Dieses Verhalten rechtfertigt der Mensch unter anderem damit, dass er die Besonderheit aufweise, »Person« zu sein, was ihn von allen anderen Arten unterscheide. Im Englischen gibt es für diese Eigenschaft sogar ein eigenes Wort: »personhood«. Aber was macht sie aus und wie wird jemand oder etwas zu einer Person?

Aus rechtlicher Perspektive gibt es zwei Arten von Personen, nur sie sind rechtsfähig. Das bedeutet, nur sie können Rechte und rechtliche Pflichten haben und sie geltend machen. Der einzelne Mensch ist eine sogenannte »natürliche Person«, bestimmte Personenvereinigungen wie Unternehmen, Vereine oder Stiftungen sind »juristische Personen«.
=======
MATERIAL ERKUNDEN |
a - Stimmen die folgenden Aussagen mit dem Textauszug überein? Antworten Sie jeweils mit Ja oder Nein und zitieren Sie die entscheidenden Worte aus dem Textauszug. (i) Das Englische hat für die Eigenschaft, Person zu sein, ein eigenes Wort. (ii) Aus rechtlicher Sicht gibt es drei Arten von Personen. (iii) Vereine gehören zu den natürlichen Personen.
b - Schreiben Sie den Textauszug zwischen „Dieses Verhalten rechtfertigt“ und „zu einer Person?“ einschließlich neu. Ersetzen Sie dabei „Besonderheit“ durch „Eigenart“.
Die Einträge stammen aus einer anderen Quelle als der Textauszug.

AUSGANGSMATERIAL |
=======
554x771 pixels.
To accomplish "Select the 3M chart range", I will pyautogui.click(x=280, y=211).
=======
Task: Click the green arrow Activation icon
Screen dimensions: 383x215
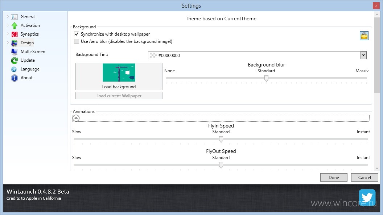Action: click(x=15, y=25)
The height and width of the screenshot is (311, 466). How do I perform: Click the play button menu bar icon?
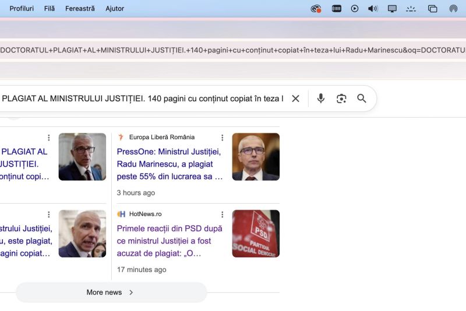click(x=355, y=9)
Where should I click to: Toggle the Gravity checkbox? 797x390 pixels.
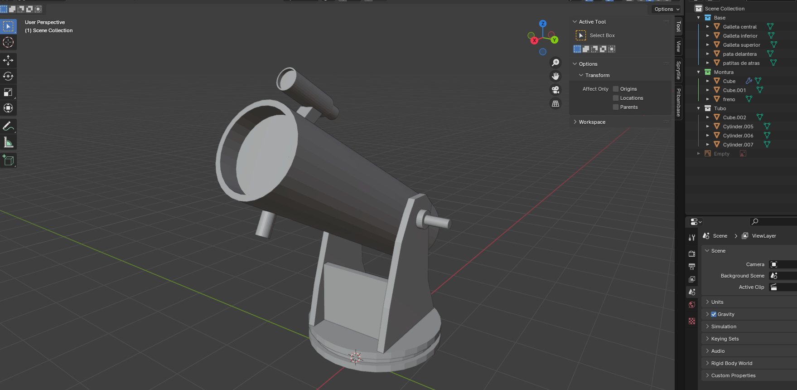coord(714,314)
=======
LÖSUNGEN |
a -
(i) Ja: „Im Englischen gibt es für diese Eigenschaft sogar ein eigenes Wort: »personhood«.“
(ii) Nein: „Aus rechtlicher Perspektive gibt es zwei Arten von Personen“
(iii) Nein: „bestimmte Personenvereinigungen wie Unternehmen, Vereine oder Stiftungen sind »juristische Personen«“

b -
Dieses Verhalten rechtfertigt der Mensch unter anderem damit, dass er die Eigenart aufweise, »Person« zu sein, was ihn von allen anderen Arten unterscheide. Im Englischen gibt es für diese Eigenschaft sogar ein eigenes Wort: »personhood«. Aber was macht sie aus und wie wird jemand oder etwas zu einer Person?